Ia berhasil mengajarkan membaca dan menulis kepada anak retardasi mental,
sehingga mereka bisa mengikuti ujian bersama anak-anak normal dan lulus.
Pada
tahun 1906 Maria Montessori mendidirikan sekolah yang diperuntukkan bagi anak-anak
penderita cacat mental di Roma, semuanya berumur dibawah lima tahun. Sekolah
tersebut diberi nama “Casa dei Bambini”
atau rumah anak-anak. Menurut Montessori pendidikan adalah aspek yang mendasar
dalam pembentukan manusia. Pembentukan pada tahun-tahun awal yang berlangsung
sangat cepat akan menentukan kepribadian anak setelah dewasa.[1]
Montessori
melihat pendidikan yang dilakukan guru saat itu masih menggunakan
pendekatan-pendekatan lama seperti, mengajarkan anak membaca dengan bercerita,
sehingga ia menciptakan pendekatan yang berbeda dengan bahan yang konkrite
sebagai gantinya, dia meyakini bahwa belajar bukan hanya persoalan mengikuti
apa kata guru, tetapi benar-benar merasakan dan mengalami sesuatu hal.

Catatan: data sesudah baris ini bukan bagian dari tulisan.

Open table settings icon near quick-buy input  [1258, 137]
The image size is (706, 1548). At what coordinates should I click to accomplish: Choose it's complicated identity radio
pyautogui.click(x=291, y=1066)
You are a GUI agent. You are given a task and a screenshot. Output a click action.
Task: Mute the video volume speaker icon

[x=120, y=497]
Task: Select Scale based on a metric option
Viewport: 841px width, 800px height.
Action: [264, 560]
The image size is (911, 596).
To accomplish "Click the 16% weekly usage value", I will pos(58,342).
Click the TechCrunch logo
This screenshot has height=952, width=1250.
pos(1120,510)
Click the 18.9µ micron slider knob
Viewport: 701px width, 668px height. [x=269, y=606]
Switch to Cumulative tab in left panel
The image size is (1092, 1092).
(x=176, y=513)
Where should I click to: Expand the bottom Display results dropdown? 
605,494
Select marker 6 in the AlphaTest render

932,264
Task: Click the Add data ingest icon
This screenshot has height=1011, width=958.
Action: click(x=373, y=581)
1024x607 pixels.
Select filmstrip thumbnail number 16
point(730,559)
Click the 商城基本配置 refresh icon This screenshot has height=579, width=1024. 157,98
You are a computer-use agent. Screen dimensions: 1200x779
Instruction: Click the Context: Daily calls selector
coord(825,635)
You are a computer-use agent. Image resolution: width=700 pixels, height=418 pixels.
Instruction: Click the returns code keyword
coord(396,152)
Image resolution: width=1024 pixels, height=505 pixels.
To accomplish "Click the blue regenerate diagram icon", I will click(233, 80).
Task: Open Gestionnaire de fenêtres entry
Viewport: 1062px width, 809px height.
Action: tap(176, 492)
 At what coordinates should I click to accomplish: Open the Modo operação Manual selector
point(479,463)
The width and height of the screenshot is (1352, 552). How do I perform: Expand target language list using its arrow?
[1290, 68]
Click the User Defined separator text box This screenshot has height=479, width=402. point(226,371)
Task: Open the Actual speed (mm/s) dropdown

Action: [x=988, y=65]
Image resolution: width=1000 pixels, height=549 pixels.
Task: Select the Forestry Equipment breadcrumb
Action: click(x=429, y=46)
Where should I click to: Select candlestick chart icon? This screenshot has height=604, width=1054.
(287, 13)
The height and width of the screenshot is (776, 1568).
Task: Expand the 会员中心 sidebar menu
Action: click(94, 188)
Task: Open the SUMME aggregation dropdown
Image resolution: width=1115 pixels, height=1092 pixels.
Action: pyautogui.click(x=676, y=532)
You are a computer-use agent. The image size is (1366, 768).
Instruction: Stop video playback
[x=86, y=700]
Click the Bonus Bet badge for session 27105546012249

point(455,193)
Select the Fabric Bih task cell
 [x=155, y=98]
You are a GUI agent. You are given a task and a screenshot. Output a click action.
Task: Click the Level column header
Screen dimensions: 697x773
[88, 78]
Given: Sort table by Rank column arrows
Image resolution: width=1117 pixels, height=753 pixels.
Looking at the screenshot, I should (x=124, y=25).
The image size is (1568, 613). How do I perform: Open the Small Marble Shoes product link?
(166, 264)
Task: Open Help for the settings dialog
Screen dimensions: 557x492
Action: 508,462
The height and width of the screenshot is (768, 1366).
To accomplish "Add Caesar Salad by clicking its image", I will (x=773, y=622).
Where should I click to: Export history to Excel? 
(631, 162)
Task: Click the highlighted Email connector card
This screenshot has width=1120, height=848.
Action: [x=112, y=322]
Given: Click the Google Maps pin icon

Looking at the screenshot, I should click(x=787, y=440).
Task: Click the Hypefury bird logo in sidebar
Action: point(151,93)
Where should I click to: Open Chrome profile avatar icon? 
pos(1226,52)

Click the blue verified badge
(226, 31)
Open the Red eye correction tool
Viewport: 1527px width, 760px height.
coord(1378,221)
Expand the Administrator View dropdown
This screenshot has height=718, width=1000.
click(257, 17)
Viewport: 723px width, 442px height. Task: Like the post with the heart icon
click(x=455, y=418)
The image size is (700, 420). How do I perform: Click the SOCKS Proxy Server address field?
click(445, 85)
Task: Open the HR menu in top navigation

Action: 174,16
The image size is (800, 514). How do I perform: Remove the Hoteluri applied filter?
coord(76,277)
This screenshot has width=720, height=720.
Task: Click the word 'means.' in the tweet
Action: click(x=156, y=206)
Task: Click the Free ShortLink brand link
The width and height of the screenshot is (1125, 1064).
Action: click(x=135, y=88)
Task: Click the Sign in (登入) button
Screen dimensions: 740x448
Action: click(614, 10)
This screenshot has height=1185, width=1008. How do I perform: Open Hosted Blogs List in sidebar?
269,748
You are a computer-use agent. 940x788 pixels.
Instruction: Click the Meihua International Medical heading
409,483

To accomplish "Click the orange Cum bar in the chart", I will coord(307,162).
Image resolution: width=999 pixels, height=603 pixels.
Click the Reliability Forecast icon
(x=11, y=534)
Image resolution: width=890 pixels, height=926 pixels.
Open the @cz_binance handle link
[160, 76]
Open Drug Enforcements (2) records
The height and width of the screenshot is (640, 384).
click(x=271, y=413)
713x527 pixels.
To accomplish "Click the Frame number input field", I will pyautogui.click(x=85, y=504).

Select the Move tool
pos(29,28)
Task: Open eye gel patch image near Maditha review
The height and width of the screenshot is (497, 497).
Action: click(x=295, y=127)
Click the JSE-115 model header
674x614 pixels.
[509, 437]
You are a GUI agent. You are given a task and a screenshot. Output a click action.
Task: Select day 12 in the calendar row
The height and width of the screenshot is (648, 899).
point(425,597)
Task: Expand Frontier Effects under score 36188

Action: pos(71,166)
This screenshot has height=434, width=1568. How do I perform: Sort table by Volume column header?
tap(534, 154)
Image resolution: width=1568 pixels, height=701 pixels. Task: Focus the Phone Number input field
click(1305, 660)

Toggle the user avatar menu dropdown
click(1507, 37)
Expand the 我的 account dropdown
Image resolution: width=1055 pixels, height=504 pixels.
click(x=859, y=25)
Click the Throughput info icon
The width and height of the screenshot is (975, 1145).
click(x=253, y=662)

Pendekatan yang awalnya hanya untuk anak berkebutuhan khusus dan kemudian
sukses, hal ini menggiringnya untuk memberikan pendekatan dan metode yang sama
pada anak normal. Maria sangat percaya bahwa setiap anak ingin belajar dan
untuk mencapainya kuncinya adalah kebebasan dan tata tertib.[2]
B.
Pandangan Metode Montessori
Montessori berpendapat “Walau di
planet ini tidak terdapat gur atau sekolah, dan belajar bukanlah sesuatu yang
dikenal, dan penghuninya tidak
melakukan apa-apa, hanya hidup dan berjalan kesana-kesini, ternyata dapat
mengetahui segala sesuatu, membawa mereka pada seluruh hasil pembelajaran, anda
mungkin sedang berfikir bahwa saya sedang berkhayal? Namun, hal yang tampak
sebagai khayalan itu sebenarnya sebuah kenyataan, inilah cara anak belajar,
inilah jalur yang dia ikuti, dia mempelajari semuanya tanpa menyadari dirinya
tengah belajar, dan dalam prosesnya sedikit demi sedikit dia mengirimkan pesan
dari alam bawah sadar kealam sadarnya, dan selalu dalam situasi bahagia serta
penuh cinta”[3]
Menurut Montessori saat anak
menunjukkan minat pada suatu aktivitas pembeajaran apabila mereka cukup matang
dan bersedia belajar, maka perlu disediakan lingkungan untuk anak bereksplorasi
sesuai tahapannya, guru hanya menjadi fasilitator dengan mendorong anak ketika
anak telah bersedia untuk belajar, dan menjawab dan membantu mereka ketika
diperlukan, guru hanya fasilitator, bukan penentu bentuk pembelajaran apapun
yang akan diterima anak.[4]
Anak
adalah individu unik dan berkembang sesuai dengan kemampuan mereka sendiri.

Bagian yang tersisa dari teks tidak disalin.